⟨

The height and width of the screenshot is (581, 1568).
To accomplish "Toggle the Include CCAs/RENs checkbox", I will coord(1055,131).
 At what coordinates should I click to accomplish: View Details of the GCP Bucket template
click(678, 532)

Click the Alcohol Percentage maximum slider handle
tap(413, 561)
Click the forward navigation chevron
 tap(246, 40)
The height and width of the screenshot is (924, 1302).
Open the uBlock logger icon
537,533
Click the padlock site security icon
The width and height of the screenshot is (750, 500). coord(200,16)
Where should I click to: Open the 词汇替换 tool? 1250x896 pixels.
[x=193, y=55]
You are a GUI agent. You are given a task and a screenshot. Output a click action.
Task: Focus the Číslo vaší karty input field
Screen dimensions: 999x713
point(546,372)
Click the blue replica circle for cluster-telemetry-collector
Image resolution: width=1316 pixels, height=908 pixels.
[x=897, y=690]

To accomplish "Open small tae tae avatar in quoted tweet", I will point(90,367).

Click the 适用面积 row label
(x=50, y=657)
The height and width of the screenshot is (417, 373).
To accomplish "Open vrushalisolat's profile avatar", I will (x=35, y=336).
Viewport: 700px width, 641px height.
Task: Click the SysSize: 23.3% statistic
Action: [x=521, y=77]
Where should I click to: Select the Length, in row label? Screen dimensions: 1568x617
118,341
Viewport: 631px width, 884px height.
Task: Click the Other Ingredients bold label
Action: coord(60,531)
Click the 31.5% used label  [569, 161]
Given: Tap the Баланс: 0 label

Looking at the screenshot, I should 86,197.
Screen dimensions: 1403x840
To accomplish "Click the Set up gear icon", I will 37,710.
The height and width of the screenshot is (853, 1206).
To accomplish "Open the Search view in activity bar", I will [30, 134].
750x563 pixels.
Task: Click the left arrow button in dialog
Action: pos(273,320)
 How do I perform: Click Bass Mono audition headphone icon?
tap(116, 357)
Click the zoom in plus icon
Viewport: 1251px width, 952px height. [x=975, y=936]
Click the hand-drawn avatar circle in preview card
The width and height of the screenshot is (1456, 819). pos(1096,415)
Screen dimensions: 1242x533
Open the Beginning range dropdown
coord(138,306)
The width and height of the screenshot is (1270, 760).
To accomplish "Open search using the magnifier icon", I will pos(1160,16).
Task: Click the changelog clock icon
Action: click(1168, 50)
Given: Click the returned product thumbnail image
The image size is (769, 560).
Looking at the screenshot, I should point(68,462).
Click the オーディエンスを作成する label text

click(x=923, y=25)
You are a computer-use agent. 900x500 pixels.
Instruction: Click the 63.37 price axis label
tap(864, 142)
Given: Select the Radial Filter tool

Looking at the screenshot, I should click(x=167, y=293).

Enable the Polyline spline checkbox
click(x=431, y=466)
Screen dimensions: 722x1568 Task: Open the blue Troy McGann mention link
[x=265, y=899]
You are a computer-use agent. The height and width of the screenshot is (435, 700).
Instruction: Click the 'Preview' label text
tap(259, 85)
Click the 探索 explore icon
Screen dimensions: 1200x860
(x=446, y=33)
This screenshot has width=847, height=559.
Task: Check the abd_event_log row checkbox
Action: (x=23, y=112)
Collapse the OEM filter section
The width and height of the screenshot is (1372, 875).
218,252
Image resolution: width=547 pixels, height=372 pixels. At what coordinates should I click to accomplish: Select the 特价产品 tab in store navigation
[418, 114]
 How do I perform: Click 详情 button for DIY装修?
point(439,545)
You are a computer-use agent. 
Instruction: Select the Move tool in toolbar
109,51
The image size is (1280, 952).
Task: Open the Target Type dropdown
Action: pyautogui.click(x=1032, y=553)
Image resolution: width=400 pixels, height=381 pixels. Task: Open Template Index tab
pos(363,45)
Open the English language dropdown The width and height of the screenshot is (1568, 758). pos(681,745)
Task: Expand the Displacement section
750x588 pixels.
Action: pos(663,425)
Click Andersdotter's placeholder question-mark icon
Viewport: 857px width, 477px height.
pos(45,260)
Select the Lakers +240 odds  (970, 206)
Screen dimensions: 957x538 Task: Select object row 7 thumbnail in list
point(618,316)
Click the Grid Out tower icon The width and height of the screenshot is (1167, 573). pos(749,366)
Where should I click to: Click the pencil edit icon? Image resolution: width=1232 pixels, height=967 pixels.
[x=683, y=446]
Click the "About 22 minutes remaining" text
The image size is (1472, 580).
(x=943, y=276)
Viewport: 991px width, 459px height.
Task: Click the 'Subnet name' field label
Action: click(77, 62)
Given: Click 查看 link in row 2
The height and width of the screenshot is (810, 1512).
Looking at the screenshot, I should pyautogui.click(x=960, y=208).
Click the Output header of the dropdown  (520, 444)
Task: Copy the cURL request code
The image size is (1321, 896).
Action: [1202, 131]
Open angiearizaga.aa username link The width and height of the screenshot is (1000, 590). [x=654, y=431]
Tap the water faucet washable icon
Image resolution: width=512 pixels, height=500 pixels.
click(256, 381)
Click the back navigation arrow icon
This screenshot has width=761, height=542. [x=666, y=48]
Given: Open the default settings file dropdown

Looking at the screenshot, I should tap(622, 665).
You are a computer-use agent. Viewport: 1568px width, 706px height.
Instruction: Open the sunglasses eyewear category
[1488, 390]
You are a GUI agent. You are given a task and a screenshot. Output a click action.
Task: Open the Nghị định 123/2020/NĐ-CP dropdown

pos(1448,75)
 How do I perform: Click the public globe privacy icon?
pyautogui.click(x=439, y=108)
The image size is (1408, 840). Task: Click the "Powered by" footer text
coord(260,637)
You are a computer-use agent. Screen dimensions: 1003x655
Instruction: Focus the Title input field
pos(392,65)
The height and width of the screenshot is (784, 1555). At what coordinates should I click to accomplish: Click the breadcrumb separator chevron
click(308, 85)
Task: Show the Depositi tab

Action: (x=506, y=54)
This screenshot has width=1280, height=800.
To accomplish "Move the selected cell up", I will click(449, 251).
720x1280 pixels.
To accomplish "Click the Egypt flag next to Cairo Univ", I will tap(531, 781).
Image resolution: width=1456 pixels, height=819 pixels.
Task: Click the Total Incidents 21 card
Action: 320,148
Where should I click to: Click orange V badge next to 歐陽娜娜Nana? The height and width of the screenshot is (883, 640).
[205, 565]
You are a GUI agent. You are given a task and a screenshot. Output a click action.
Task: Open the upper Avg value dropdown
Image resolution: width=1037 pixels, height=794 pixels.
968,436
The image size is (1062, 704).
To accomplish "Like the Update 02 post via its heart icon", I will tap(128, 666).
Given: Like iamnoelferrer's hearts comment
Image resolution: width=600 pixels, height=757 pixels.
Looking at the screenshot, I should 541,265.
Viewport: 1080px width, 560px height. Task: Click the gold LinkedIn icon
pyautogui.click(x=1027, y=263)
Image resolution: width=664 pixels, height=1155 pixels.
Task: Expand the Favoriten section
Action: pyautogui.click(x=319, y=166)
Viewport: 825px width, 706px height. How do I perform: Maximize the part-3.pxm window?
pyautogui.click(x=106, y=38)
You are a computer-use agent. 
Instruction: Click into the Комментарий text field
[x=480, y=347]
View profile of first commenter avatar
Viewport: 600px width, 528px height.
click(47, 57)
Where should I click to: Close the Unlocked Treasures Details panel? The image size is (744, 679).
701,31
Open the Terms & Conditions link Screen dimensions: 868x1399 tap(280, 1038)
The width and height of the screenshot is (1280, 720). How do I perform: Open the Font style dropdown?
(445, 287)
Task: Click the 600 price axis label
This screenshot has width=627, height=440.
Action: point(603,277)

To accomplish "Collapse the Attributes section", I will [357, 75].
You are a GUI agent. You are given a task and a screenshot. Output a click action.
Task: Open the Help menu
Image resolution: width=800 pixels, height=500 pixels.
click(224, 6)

⟩

PROBLEM TO SOLVE
Copy the listing exactly.

RESPONSE TO THIS EXERCISE
The height and width of the screenshot is (581, 1568).
To accomplish "Toggle the Include CCAs/RENs checkbox", I will coord(1055,131).
 At what coordinates should I click to accomplish: View Details of the GCP Bucket template
click(678, 532)

Click the Alcohol Percentage maximum slider handle
tap(413, 561)
Click the forward navigation chevron
 tap(246, 40)
The height and width of the screenshot is (924, 1302).
Open the uBlock logger icon
537,533
Click the padlock site security icon
The width and height of the screenshot is (750, 500). coord(200,16)
Where should I click to: Open the 词汇替换 tool? 1250x896 pixels.
[x=193, y=55]
You are a GUI agent. You are given a task and a screenshot. Output a click action.
Task: Focus the Číslo vaší karty input field
Screen dimensions: 999x713
point(546,372)
Click the blue replica circle for cluster-telemetry-collector
Image resolution: width=1316 pixels, height=908 pixels.
[x=897, y=690]

To accomplish "Open small tae tae avatar in quoted tweet", I will point(90,367).

Click the 适用面积 row label
(x=50, y=657)
The height and width of the screenshot is (417, 373).
To accomplish "Open vrushalisolat's profile avatar", I will (x=35, y=336).
Viewport: 700px width, 641px height.
Task: Click the SysSize: 23.3% statistic
Action: [x=521, y=77]
Where should I click to: Select the Length, in row label? Screen dimensions: 1568x617
118,341
Viewport: 631px width, 884px height.
Task: Click the Other Ingredients bold label
Action: coord(60,531)
Click the 31.5% used label  [569, 161]
Given: Tap the Баланс: 0 label

Looking at the screenshot, I should 86,197.
Screen dimensions: 1403x840
To accomplish "Click the Set up gear icon", I will 37,710.
The height and width of the screenshot is (853, 1206).
To accomplish "Open the Search view in activity bar", I will [30, 134].
750x563 pixels.
Task: Click the left arrow button in dialog
Action: pos(273,320)
 How do I perform: Click Bass Mono audition headphone icon?
tap(116, 357)
Click the zoom in plus icon
Viewport: 1251px width, 952px height. [x=975, y=936]
Click the hand-drawn avatar circle in preview card
The width and height of the screenshot is (1456, 819). pos(1096,415)
Screen dimensions: 1242x533
Open the Beginning range dropdown
coord(138,306)
The width and height of the screenshot is (1270, 760).
To accomplish "Open search using the magnifier icon", I will pos(1160,16).
Task: Click the changelog clock icon
Action: click(1168, 50)
Given: Click the returned product thumbnail image
The image size is (769, 560).
Looking at the screenshot, I should point(68,462).
Click the オーディエンスを作成する label text

click(x=923, y=25)
You are a computer-use agent. 900x500 pixels.
Instruction: Click the 63.37 price axis label
tap(864, 142)
Given: Select the Radial Filter tool

Looking at the screenshot, I should click(x=167, y=293).

Enable the Polyline spline checkbox
click(x=431, y=466)
Screen dimensions: 722x1568 Task: Open the blue Troy McGann mention link
[x=265, y=899]
You are a computer-use agent. The height and width of the screenshot is (435, 700).
Instruction: Click the 'Preview' label text
tap(259, 85)
Click the 探索 explore icon
Screen dimensions: 1200x860
(x=446, y=33)
This screenshot has width=847, height=559.
Task: Check the abd_event_log row checkbox
Action: (x=23, y=112)
Collapse the OEM filter section
The width and height of the screenshot is (1372, 875).
218,252
Image resolution: width=547 pixels, height=372 pixels. At what coordinates should I click to accomplish: Select the 特价产品 tab in store navigation
[418, 114]
 How do I perform: Click 详情 button for DIY装修?
point(439,545)
You are a computer-use agent. 
Instruction: Select the Move tool in toolbar
109,51
The image size is (1280, 952).
Task: Open the Target Type dropdown
Action: pyautogui.click(x=1032, y=553)
Image resolution: width=400 pixels, height=381 pixels. Task: Open Template Index tab
pos(363,45)
Open the English language dropdown The width and height of the screenshot is (1568, 758). pos(681,745)
Task: Expand the Displacement section
750x588 pixels.
Action: pos(663,425)
Click Andersdotter's placeholder question-mark icon
Viewport: 857px width, 477px height.
pos(45,260)
Select the Lakers +240 odds  (970, 206)
Screen dimensions: 957x538 Task: Select object row 7 thumbnail in list
point(618,316)
Click the Grid Out tower icon The width and height of the screenshot is (1167, 573). pos(749,366)
Where should I click to: Click the pencil edit icon? Image resolution: width=1232 pixels, height=967 pixels.
[x=683, y=446]
Click the "About 22 minutes remaining" text
The image size is (1472, 580).
(x=943, y=276)
Viewport: 991px width, 459px height.
Task: Click the 'Subnet name' field label
Action: click(77, 62)
Given: Click 查看 link in row 2
The height and width of the screenshot is (810, 1512).
Looking at the screenshot, I should pyautogui.click(x=960, y=208).
Click the Output header of the dropdown  (520, 444)
Task: Copy the cURL request code
The image size is (1321, 896).
Action: [1202, 131]
Open angiearizaga.aa username link The width and height of the screenshot is (1000, 590). [x=654, y=431]
Tap the water faucet washable icon
Image resolution: width=512 pixels, height=500 pixels.
click(256, 381)
Click the back navigation arrow icon
This screenshot has width=761, height=542. [x=666, y=48]
Given: Open the default settings file dropdown

Looking at the screenshot, I should tap(622, 665).
You are a computer-use agent. Viewport: 1568px width, 706px height.
Instruction: Open the sunglasses eyewear category
[1488, 390]
You are a GUI agent. You are given a task and a screenshot. Output a click action.
Task: Open the Nghị định 123/2020/NĐ-CP dropdown

pos(1448,75)
 How do I perform: Click the public globe privacy icon?
pyautogui.click(x=439, y=108)
The image size is (1408, 840). Task: Click the "Powered by" footer text
coord(260,637)
You are a computer-use agent. Screen dimensions: 1003x655
Instruction: Focus the Title input field
pos(392,65)
The height and width of the screenshot is (784, 1555). At what coordinates should I click to accomplish: Click the breadcrumb separator chevron
click(308, 85)
Task: Show the Depositi tab

Action: (x=506, y=54)
This screenshot has width=1280, height=800.
To accomplish "Move the selected cell up", I will click(449, 251).
720x1280 pixels.
To accomplish "Click the Egypt flag next to Cairo Univ", I will tap(531, 781).
Image resolution: width=1456 pixels, height=819 pixels.
Task: Click the Total Incidents 21 card
Action: 320,148
Where should I click to: Click orange V badge next to 歐陽娜娜Nana? The height and width of the screenshot is (883, 640).
[205, 565]
You are a GUI agent. You are given a task and a screenshot. Output a click action.
Task: Open the upper Avg value dropdown
Image resolution: width=1037 pixels, height=794 pixels.
968,436
The image size is (1062, 704).
To accomplish "Like the Update 02 post via its heart icon", I will tap(128, 666).
Given: Like iamnoelferrer's hearts comment
Image resolution: width=600 pixels, height=757 pixels.
Looking at the screenshot, I should 541,265.
Viewport: 1080px width, 560px height. Task: Click the gold LinkedIn icon
pyautogui.click(x=1027, y=263)
Image resolution: width=664 pixels, height=1155 pixels.
Task: Expand the Favoriten section
Action: pyautogui.click(x=319, y=166)
Viewport: 825px width, 706px height. How do I perform: Maximize the part-3.pxm window?
pyautogui.click(x=106, y=38)
You are a computer-use agent. 
Instruction: Click into the Комментарий text field
[x=480, y=347]
View profile of first commenter avatar
Viewport: 600px width, 528px height.
click(47, 57)
Where should I click to: Close the Unlocked Treasures Details panel? The image size is (744, 679).
701,31
Open the Terms & Conditions link Screen dimensions: 868x1399 tap(280, 1038)
The width and height of the screenshot is (1280, 720). How do I perform: Open the Font style dropdown?
(445, 287)
Task: Click the 600 price axis label
This screenshot has width=627, height=440.
Action: point(603,277)

To accomplish "Collapse the Attributes section", I will [357, 75].
You are a GUI agent. You are given a task and a screenshot. Output a click action.
Task: Open the Help menu
Image resolution: width=800 pixels, height=500 pixels.
click(224, 6)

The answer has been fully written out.